*Your goal:* Pull out every line of the records below that contains the word "Click", matching its capitalization exactly.

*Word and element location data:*
— BEGIN —

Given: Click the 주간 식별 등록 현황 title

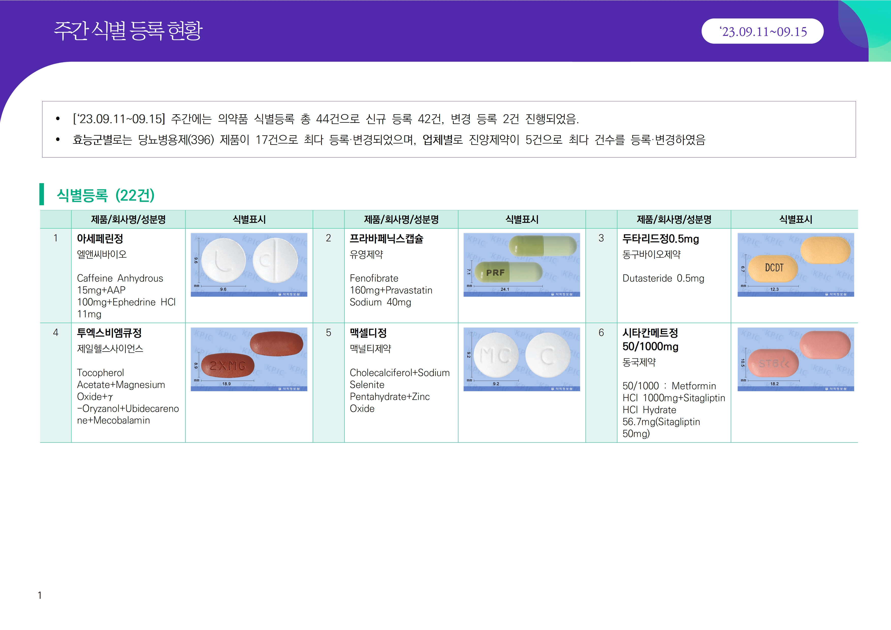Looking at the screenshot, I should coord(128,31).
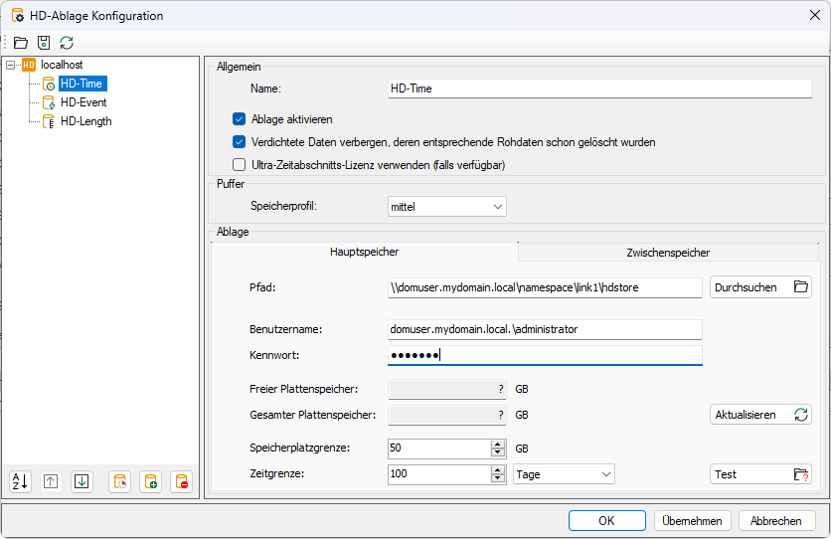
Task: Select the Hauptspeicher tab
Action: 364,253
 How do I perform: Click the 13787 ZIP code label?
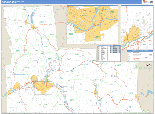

— END —

*Result:*
Given: Click the 주간 식별 등록 현황 title
 How do I perform: Click the 13787 ZIP code label?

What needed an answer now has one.